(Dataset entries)
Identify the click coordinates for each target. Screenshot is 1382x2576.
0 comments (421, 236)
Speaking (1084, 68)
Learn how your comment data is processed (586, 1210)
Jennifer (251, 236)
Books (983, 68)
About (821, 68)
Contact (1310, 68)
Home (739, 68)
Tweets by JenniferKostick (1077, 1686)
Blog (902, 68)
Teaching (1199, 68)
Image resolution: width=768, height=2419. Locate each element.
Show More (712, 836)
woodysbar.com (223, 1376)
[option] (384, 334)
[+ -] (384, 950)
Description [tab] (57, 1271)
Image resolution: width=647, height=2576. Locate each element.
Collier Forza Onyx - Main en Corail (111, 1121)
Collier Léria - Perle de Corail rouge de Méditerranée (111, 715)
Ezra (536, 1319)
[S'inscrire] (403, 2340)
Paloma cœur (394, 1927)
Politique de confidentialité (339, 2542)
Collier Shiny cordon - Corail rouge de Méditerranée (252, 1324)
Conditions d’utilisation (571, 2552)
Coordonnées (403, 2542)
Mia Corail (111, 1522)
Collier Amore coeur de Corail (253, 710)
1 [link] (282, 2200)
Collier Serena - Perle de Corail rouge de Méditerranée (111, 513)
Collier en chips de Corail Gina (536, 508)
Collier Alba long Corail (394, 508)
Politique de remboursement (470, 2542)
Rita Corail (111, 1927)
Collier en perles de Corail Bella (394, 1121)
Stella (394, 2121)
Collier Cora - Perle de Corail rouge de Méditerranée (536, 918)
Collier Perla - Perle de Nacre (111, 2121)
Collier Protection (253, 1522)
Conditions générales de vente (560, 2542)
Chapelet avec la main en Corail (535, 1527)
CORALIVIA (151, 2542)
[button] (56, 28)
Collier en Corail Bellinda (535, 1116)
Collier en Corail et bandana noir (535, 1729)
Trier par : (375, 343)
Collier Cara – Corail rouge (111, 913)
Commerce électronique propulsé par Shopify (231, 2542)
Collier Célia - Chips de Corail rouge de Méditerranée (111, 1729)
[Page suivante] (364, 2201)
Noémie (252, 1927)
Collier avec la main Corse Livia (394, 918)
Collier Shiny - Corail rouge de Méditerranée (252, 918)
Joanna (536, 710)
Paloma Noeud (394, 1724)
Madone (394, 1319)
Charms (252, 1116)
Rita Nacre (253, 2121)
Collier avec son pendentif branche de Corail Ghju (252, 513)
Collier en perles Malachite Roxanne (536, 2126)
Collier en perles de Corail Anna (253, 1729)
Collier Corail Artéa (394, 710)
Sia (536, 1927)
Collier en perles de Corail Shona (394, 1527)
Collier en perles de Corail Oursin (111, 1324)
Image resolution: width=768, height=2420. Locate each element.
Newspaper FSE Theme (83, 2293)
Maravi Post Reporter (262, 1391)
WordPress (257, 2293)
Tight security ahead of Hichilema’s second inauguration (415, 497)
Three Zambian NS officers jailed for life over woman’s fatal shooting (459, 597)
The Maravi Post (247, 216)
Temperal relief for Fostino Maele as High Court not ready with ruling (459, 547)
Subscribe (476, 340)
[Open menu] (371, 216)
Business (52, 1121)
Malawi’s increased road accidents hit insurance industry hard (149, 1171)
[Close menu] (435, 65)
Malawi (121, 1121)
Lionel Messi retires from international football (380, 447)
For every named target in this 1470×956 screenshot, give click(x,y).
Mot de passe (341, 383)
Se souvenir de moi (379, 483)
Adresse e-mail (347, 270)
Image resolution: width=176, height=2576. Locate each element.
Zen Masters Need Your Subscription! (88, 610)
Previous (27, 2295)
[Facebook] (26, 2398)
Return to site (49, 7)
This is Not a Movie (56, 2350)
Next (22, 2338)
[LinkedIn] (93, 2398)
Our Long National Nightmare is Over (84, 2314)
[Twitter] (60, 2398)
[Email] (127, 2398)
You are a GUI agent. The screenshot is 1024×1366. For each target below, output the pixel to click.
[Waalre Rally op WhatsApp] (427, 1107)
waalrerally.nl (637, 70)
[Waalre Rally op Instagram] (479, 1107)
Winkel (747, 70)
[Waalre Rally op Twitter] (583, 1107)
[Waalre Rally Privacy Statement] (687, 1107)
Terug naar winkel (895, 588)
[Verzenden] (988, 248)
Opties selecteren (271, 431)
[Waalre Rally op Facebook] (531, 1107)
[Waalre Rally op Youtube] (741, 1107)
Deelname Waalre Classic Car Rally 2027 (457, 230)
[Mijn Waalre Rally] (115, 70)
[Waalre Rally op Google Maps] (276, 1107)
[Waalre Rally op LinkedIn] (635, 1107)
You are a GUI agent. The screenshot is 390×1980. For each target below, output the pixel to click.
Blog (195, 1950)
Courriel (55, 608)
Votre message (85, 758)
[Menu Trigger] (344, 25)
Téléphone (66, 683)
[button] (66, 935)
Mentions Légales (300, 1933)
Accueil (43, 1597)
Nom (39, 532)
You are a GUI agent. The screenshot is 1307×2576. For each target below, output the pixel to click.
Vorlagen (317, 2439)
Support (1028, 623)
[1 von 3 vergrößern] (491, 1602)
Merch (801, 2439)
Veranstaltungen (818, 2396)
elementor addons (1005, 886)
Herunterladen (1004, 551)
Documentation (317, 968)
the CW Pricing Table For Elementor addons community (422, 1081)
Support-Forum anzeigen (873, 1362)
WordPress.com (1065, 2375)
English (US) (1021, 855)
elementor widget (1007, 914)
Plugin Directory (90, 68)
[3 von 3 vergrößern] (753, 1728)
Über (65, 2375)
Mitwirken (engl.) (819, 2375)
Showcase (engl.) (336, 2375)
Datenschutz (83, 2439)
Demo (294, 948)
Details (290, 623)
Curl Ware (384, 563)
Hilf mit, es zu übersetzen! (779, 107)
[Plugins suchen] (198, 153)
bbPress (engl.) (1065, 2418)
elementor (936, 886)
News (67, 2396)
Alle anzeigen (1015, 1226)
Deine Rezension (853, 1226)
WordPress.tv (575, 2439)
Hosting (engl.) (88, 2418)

- Task brief -
The answer should be an exact copy of the lines from the first line of the data through the line with "Politique de confidentialité (339, 2542)" and should contain nothing else.

- Exercise solution -
Identify the click coordinates for each target. Screenshot is 1382x2576.
0 comments (421, 236)
Speaking (1084, 68)
Learn how your comment data is processed (586, 1210)
Jennifer (251, 236)
Books (983, 68)
About (821, 68)
Contact (1310, 68)
Home (739, 68)
Tweets by JenniferKostick (1077, 1686)
Blog (902, 68)
Teaching (1199, 68)
Image resolution: width=768, height=2419. Locate each element.
Show More (712, 836)
woodysbar.com (223, 1376)
[option] (384, 334)
[+ -] (384, 950)
Description [tab] (57, 1271)
Image resolution: width=647, height=2576. Locate each element.
Collier Forza Onyx - Main en Corail (111, 1121)
Collier Léria - Perle de Corail rouge de Méditerranée (111, 715)
Ezra (536, 1319)
[S'inscrire] (403, 2340)
Paloma cœur (394, 1927)
Politique de confidentialité (339, 2542)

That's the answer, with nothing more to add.